While dusting in Mexico near the border, I used to fly down from the border each morning just as soon as it was light enough to see. I usually flew low because I still enjoyed buzzing. In fact I would have to pull up to go over single-story houses. One morning, I pulled up over a house and I saw a pretty young lady taking a bath in
the irrigation ditch next to her house. She was naked. For the next few days, I made sure to sneak up on that house hoping to catch her bathing again. I did not catch her bathing, but on the fifth day I pulled up over the house and then shoved the nose of the airplane down to check the ditch and got a real surprise. I was looking down the twin barrels of a shotgun. The man behind the gun fired both barrels and I just about had a heart attack. I do not know if he was mad because I was an aerial peeping Tom or because I was waking him up so early with that daybreak buzz job. The airplane was riddled with buckshot holes, but he did not hit anything critical. I avoided that farmhouse for the rest of the dusting season.

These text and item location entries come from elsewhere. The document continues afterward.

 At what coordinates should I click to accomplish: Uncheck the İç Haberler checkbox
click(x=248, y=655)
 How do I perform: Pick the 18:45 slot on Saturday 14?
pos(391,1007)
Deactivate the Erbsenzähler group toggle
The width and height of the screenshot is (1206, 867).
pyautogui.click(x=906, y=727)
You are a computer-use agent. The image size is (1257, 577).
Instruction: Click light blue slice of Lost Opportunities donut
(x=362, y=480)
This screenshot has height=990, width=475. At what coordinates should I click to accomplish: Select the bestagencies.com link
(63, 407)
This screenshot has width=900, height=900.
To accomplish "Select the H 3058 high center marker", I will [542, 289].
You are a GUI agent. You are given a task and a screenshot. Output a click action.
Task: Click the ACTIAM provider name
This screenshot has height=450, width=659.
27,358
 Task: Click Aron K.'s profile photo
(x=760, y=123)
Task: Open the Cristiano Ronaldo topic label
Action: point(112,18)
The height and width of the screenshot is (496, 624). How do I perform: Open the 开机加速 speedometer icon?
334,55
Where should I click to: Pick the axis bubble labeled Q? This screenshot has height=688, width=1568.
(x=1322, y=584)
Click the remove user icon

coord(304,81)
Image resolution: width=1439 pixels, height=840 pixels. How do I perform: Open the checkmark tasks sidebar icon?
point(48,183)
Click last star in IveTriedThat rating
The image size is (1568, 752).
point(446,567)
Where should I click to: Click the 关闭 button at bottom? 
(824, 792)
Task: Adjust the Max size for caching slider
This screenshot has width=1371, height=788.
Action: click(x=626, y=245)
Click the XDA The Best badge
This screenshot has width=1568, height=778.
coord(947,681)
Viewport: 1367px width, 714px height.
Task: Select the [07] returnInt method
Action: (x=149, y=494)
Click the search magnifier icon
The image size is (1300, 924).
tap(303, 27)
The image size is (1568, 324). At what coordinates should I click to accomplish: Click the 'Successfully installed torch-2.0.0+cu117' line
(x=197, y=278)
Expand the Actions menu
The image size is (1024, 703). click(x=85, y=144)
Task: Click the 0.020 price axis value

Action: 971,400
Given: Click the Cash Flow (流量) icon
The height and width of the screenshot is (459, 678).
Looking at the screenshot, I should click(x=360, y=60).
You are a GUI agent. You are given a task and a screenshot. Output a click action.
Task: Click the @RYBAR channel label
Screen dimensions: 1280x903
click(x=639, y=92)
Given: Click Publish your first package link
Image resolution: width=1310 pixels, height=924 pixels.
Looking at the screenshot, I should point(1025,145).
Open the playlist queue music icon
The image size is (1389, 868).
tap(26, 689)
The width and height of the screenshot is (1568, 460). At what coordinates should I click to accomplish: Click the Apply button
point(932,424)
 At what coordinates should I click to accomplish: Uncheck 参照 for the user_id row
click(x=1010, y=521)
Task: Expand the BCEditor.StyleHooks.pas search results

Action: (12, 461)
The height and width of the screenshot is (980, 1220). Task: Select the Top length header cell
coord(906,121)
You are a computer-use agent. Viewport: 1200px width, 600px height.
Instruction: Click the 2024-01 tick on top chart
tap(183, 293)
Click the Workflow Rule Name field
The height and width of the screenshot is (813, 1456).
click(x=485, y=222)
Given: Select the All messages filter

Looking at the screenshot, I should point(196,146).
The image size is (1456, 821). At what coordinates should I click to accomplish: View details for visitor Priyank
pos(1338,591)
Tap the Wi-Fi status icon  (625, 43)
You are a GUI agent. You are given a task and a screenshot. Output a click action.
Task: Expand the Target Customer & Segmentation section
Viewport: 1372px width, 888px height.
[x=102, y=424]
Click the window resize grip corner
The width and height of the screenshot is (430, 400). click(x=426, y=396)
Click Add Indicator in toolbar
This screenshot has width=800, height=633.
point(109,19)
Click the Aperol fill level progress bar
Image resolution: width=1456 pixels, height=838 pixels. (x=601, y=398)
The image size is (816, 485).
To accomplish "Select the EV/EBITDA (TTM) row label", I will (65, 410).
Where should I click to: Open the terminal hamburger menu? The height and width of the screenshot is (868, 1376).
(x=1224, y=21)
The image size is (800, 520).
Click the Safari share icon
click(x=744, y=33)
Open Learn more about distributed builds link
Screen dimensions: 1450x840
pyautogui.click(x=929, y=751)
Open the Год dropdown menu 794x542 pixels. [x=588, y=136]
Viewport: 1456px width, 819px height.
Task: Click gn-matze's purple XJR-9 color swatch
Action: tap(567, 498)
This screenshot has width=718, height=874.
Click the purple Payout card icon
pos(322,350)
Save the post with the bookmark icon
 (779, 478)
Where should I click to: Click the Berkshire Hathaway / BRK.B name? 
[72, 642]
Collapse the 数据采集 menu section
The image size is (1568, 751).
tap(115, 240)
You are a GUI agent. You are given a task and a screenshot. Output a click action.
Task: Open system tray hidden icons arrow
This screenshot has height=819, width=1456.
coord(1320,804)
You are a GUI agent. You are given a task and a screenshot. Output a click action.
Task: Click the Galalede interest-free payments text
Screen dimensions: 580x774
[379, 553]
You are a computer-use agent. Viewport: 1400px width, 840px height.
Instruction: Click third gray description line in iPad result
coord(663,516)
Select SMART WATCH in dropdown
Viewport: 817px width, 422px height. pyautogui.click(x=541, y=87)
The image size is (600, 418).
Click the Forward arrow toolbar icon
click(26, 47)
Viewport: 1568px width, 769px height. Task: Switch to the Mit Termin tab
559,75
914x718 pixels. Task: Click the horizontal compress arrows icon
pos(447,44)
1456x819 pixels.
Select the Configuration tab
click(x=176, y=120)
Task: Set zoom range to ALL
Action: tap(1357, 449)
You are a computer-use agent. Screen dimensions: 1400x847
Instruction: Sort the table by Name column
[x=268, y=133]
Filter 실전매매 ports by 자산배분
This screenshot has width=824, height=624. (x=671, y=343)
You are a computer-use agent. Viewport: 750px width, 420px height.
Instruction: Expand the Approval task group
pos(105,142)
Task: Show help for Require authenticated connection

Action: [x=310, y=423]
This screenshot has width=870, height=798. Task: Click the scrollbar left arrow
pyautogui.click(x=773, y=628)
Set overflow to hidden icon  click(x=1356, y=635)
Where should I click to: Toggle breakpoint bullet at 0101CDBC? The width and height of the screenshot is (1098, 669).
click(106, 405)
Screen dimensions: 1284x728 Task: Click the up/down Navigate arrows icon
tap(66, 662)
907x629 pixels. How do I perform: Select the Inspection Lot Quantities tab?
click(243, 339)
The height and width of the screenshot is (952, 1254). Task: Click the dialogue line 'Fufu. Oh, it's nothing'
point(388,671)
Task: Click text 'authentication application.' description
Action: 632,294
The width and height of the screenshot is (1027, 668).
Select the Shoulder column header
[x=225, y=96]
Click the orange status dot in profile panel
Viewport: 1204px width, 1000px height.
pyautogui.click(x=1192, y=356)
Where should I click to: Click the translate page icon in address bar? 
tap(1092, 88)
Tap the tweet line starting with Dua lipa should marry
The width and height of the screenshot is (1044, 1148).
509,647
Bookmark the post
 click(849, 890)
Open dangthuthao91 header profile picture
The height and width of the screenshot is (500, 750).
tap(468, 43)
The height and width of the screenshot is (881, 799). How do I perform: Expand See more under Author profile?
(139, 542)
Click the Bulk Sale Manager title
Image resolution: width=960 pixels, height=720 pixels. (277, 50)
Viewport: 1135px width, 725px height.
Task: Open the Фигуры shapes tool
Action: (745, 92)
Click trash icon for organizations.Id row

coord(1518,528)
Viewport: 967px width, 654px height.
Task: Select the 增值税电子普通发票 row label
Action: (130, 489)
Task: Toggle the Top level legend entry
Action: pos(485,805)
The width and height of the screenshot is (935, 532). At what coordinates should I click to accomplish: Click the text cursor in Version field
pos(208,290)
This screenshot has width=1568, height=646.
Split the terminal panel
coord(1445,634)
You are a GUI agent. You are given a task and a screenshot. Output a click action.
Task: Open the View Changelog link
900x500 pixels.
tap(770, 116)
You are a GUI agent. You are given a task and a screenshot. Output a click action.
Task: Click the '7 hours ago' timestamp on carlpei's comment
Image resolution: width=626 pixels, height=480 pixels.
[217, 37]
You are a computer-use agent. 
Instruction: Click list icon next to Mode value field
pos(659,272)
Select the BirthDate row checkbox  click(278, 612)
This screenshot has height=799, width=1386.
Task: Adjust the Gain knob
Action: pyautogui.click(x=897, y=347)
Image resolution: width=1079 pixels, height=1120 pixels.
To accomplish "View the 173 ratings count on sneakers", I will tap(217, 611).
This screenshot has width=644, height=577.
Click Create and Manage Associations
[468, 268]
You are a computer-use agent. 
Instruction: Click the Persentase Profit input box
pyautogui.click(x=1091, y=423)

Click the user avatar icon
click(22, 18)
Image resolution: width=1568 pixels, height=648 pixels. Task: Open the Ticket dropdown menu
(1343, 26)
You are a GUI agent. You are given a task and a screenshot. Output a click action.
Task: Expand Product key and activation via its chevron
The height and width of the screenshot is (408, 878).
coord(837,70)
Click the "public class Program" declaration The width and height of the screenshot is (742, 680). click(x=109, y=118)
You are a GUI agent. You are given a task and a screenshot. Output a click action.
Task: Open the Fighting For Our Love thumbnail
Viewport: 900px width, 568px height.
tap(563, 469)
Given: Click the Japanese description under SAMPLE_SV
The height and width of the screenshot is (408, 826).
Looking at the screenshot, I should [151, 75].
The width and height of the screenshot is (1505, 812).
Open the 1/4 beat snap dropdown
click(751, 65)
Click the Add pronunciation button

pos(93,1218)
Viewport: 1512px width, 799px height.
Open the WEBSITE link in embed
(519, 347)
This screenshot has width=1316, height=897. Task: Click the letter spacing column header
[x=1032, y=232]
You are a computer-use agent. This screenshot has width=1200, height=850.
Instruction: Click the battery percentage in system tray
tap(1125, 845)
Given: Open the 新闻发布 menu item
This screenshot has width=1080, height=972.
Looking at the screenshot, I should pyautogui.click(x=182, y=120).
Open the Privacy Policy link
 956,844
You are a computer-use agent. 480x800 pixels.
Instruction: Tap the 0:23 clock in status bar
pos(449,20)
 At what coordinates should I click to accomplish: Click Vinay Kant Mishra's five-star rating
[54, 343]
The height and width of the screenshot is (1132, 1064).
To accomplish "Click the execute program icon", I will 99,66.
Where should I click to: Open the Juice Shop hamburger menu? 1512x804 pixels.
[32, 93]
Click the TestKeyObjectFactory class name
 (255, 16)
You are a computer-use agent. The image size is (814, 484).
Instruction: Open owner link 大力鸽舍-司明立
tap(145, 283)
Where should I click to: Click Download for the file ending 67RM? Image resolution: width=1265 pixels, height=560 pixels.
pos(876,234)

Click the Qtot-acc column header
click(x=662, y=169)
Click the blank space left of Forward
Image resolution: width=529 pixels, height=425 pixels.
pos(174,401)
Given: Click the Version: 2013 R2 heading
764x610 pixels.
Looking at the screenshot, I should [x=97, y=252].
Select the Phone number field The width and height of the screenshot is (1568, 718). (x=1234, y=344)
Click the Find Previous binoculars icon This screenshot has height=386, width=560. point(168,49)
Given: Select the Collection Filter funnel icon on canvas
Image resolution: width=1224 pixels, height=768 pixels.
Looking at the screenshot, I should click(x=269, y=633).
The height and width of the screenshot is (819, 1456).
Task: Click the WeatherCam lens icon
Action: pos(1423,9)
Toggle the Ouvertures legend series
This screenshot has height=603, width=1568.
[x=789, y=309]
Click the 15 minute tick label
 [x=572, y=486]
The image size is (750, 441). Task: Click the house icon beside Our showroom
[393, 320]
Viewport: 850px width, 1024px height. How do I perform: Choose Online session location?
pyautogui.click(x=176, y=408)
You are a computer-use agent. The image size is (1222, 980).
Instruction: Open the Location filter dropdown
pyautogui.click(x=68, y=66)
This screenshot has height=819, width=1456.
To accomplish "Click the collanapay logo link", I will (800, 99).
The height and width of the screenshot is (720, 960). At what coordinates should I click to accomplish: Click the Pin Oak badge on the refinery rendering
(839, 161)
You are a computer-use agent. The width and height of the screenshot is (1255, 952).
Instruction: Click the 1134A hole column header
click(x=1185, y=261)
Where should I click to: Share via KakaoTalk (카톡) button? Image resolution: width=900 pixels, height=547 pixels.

They played some other unusual games down there below the border. Quite often the farmhands would wave and beckon us as we were flying over. They suckered me in a couple of times. I would respond to their waving and beckoning by giving them a buzz job. That is what they wanted, but just as I was about to pass over them, they would all heave a big rock at the airplane. A big rock like that could tear right through the airplane. Luckily they never hit a vital spot. When they pulled a stunt like that, I would come back around and pull straight up over them and dump a load of whatever insecticide I had onboard. The insecticide would make a large cloud on the ground when I pumped it down on them like that. The farmhands had to do a lot of running to get to clear air—a funny but dangerous game for everyone involved. Under the right circumstances, that insecticide could be just as deadly as the rocks.
Every once in a while on the way back to the border, I would take the main highway that ran southeast from Mexicali. When I said I would take the main highway back to the border, I meant it. I would fly a couple of feet above the road all the way, forcing all the oncoming traffic to pull off the road. I was eyeball to eyeball with a lot of cars and trucks before they realized I was not going to give way. Those that waited too long to pull over ended up in the ditch, because they had to turn hard to avoid the aircraft. One could get away with that kind of flying below the border in those days. No one enforced any flight rules or regulations. It was paradise for a pilot who liked to buzz.